CVJul 25, 2025
PatchTraj: Unified Time-Frequency Representation Learning via Dynamic Patches for Trajectory PredictionYanghong Liu, Xingping Dong, Ming Li et al.
Pedestrian trajectory prediction is crucial for autonomous driving and robotics. While existing point-based and grid-based methods expose two main limitations: insufficiently modeling human motion dynamics, as they fail to balance local motion details with long-range spatiotemporal dependencies, and the time representations lack interaction with their frequency components in jointly modeling trajectory sequences. To address these challenges, we propose PatchTraj, a dynamic patch-based framework that integrates time-frequency joint modeling for trajectory prediction.
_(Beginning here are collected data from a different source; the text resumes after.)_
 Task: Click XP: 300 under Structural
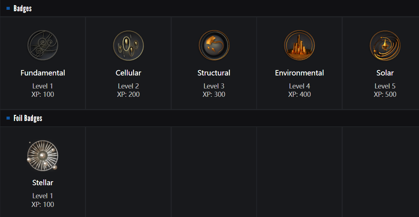(214, 95)
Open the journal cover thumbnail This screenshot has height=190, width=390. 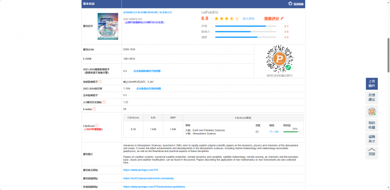108,26
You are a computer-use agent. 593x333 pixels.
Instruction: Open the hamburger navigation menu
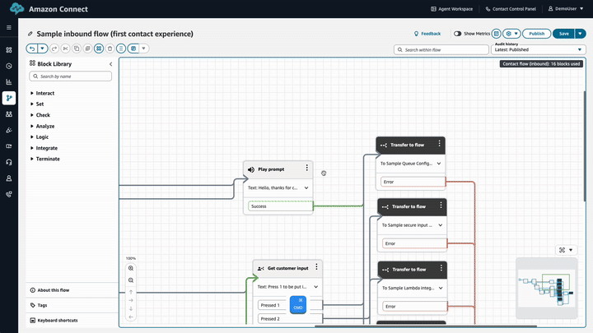[x=9, y=27]
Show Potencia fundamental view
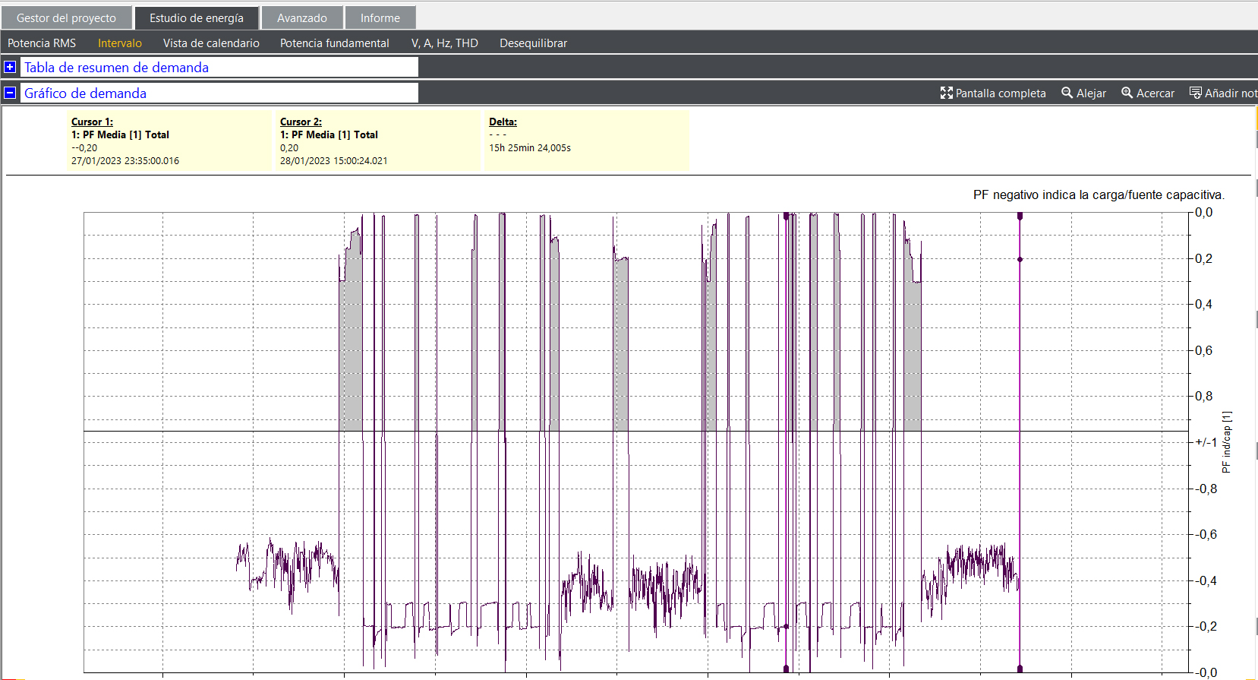This screenshot has width=1258, height=680. 334,43
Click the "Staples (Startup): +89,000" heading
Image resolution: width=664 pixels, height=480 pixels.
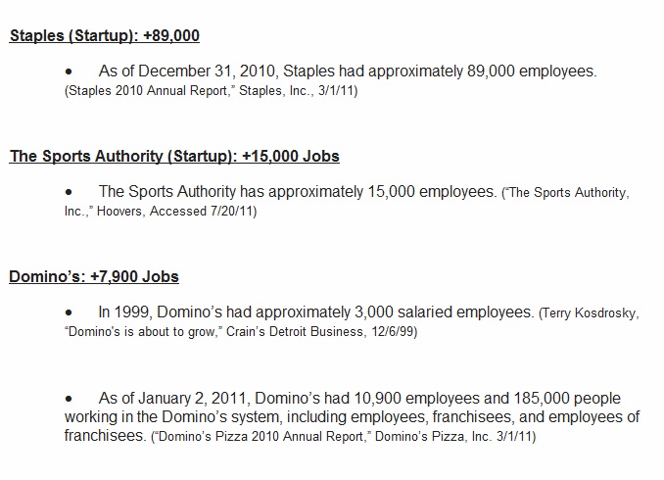tap(105, 36)
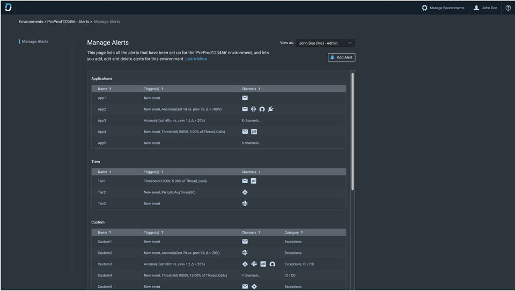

Specifically, we decompose the trajectory into raw time sequences and frequency components, and employ dynamic patch partitioning to perform multi-scale segmentation, capturing hierarchical motion patterns. Each patch undergoes adaptive embedding with scale-aware feature extraction, followed by hierarchical feature aggregation to model both fine-grained and long-range dependencies. The outputs of the two branches are further enhanced via cross-modal attention, facilitating complementary fusion of temporal and spectral cues. The resulting enhanced embeddings exhibit strong expressive power, enabling accurate predictions even when using a vanilla Transformer architecture. Extensive experiments on ETH-UCY, SDD, NBA, and JRDB datasets demonstrate that our method achieves state-of-the-art performance. Notably, on the egocentric JRDB dataset, PatchTraj attains significant relative improvements of 26.7% in ADE and 17.4% in FDE, underscoring its substantial potential in embodied intelligence.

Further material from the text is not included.